Le jardinage, passion nationale, réunit plus de 17 millions d’adeptes. Dans la panoplie du jardinier, les toiles de paillage vertes ont fait une entrée fracassante. Ici et ailleurs, elles semblent être la solution pour les plantations du futur. Se méfier des apparences, l’usage de ce plastique annonce des catastrophes. Par Alain Dugrain-Dubourg dans Charlie-Hebdo. Comme dans le cas des pelouses hybrides, sur lequel nous reviendrons, la pollution des sols par les plastiques est un fléau.
Vous les avez obligatoirement déjà vues. Insidieusement, au hasard d’un chemin ou d’une rue, mais vous n’y avez pas forcément prêté attention. Pire, vous avez peut-être pensé que c’était une bonne chose pour la biodiversité. Je veux parler de ces bâches rampantes, croissantes, envahissantes qui fleurissent partout où il convient de préserver le sol. Les spécialistes de l’aménagement parlent de « toile de paillage tissée plastique » pour désigner ce revêtement constitué de fils polypropylène (un polymère de propylène) issu du pétrole.
Depuis les années 1990, cette toile tissée au ton vert a succédé à la bâche noire imperméable en polyéthylène. Une bonne chose a priori. La toile résisterait davantage au temps, préserverait l’humidité et limiterait les plantes adventices, en d’autres termes « les mauvaises herbes ». Au nom du progrès, les particuliers, comme les collectivités ou les entreprises, se sont précipités sur ces produits avec la bonne conscience d’une action vertueuse.

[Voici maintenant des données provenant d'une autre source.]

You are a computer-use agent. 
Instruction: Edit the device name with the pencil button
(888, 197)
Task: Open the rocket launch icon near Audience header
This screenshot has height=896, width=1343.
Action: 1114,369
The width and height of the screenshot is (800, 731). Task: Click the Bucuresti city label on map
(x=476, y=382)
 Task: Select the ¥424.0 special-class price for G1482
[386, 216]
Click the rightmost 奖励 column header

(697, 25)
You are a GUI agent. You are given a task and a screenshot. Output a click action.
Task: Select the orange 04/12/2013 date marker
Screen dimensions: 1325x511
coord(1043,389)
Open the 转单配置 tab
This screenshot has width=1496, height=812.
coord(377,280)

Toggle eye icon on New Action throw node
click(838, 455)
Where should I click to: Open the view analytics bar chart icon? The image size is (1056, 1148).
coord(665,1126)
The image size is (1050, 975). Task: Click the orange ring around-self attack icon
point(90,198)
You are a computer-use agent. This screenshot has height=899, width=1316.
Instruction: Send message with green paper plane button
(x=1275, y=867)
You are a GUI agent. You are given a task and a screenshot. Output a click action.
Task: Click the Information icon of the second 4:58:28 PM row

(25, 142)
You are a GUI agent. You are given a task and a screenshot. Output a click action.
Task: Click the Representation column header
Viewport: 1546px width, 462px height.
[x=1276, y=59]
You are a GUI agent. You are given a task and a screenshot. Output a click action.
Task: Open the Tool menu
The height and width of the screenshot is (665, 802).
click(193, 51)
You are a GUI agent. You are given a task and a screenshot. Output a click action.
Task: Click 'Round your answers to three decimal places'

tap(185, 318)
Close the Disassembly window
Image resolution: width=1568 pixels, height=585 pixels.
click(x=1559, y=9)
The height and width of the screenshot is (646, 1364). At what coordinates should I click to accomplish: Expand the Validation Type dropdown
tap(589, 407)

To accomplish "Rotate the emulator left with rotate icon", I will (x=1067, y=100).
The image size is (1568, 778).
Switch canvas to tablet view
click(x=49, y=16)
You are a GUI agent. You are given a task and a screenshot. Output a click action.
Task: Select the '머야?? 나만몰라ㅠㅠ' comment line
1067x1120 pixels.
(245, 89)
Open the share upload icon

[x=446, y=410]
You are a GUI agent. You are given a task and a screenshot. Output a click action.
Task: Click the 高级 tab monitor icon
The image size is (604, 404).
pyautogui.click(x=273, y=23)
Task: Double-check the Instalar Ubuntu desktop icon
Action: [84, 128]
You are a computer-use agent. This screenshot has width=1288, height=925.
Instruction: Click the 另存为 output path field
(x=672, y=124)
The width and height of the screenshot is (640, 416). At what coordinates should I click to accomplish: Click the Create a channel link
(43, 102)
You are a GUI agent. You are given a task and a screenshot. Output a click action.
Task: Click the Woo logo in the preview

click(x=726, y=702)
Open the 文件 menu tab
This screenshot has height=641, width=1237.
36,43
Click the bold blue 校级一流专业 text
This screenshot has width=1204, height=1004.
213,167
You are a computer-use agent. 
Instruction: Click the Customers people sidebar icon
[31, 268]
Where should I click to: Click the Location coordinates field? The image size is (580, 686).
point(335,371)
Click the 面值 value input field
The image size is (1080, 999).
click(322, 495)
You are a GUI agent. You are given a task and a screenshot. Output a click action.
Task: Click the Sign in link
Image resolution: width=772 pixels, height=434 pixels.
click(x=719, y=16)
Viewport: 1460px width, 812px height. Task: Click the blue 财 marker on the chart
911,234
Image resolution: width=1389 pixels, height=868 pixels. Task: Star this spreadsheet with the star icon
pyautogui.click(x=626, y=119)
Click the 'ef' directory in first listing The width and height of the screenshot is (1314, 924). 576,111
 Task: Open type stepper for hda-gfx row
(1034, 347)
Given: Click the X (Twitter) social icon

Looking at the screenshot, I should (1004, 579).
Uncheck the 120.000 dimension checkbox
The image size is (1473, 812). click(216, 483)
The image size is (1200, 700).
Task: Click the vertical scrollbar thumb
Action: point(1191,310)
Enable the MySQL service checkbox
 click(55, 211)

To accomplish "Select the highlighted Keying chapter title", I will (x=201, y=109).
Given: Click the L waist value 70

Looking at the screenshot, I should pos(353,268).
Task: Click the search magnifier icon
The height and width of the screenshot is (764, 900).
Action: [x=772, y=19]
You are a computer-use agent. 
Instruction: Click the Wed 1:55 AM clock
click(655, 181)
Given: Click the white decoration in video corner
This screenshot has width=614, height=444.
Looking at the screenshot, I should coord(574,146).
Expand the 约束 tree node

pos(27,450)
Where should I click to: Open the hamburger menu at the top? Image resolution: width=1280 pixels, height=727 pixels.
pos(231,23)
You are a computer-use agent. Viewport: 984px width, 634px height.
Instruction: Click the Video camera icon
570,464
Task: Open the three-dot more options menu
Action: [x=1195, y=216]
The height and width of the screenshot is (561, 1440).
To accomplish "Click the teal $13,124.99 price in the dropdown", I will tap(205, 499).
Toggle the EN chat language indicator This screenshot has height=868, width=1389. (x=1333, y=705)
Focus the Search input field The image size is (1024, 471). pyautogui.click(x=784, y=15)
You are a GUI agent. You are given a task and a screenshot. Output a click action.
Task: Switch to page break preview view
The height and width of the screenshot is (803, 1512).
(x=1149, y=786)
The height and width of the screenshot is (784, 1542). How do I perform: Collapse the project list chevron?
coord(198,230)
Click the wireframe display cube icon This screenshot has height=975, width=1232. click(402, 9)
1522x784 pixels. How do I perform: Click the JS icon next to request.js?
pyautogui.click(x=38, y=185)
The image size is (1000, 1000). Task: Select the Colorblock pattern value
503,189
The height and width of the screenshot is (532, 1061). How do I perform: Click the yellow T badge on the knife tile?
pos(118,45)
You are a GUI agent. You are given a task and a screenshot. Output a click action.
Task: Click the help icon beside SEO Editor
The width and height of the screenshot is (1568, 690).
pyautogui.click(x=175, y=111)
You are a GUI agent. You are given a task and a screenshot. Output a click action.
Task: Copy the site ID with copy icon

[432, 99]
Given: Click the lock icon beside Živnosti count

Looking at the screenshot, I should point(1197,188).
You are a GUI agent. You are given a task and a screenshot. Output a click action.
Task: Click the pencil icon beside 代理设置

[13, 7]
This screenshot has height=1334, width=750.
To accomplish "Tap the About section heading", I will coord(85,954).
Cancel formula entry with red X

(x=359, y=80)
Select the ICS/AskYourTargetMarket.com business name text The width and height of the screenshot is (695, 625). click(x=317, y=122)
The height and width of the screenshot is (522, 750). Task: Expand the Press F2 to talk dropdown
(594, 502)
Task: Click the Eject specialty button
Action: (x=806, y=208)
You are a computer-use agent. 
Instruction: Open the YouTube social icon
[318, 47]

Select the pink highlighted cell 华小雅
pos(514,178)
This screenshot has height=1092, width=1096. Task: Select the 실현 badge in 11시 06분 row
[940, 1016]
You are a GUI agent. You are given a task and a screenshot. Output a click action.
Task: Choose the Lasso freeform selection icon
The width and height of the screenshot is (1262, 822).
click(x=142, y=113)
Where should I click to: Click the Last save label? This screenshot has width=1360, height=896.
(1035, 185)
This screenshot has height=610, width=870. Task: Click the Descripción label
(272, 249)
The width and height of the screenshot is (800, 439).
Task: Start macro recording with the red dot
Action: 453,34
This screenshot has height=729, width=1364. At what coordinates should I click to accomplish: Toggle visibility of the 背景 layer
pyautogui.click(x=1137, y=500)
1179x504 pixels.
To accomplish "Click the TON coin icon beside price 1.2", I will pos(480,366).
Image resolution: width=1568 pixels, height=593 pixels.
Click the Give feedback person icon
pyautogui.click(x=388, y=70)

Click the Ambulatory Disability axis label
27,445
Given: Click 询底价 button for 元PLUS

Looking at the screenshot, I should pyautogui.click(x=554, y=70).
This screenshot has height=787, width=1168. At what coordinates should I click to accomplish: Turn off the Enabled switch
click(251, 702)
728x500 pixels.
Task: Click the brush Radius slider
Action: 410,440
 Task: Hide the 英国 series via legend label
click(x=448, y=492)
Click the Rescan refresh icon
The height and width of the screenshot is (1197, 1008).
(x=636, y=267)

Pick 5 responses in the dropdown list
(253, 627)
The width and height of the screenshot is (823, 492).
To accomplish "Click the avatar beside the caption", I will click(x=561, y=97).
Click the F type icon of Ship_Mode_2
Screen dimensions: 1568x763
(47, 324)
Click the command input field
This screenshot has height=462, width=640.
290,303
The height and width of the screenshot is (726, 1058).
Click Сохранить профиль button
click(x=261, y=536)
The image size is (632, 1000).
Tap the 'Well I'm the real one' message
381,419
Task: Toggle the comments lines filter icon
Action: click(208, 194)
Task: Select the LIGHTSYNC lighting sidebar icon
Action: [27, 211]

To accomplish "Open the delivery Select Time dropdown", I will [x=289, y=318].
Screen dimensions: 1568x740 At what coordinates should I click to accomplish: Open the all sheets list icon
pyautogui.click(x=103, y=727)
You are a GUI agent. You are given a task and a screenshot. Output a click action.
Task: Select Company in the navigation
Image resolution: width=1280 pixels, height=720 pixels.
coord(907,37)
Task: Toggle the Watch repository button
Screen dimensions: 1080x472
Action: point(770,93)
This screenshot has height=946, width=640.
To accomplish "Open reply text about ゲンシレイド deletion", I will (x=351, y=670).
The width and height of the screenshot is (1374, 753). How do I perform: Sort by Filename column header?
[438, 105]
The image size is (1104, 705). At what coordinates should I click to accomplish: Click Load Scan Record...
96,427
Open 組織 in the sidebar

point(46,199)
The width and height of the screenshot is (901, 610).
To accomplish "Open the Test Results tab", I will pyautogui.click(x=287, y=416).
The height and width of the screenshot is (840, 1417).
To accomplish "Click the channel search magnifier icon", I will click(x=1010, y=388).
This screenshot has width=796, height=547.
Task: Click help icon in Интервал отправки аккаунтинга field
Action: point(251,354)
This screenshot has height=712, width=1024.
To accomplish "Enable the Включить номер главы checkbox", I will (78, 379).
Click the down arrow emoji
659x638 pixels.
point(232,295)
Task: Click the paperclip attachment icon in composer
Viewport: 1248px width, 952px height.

C’est cette démarche croissante qui a alerté puis inquiété Jean-François Louineau, naturaliste de longue date et conseiller expert en transition de la Région Nouvelle Aquitaine : « Je n’hésite pas à le dire, ce phénomène va générer l’une des plus graves pollutions au plastique de ce début de siècle. Une vraie bombe à retardement. Il faut en finir d’urgence. » Un cri d’alerte qui se justifie lorsqu’on y regarde de plus près.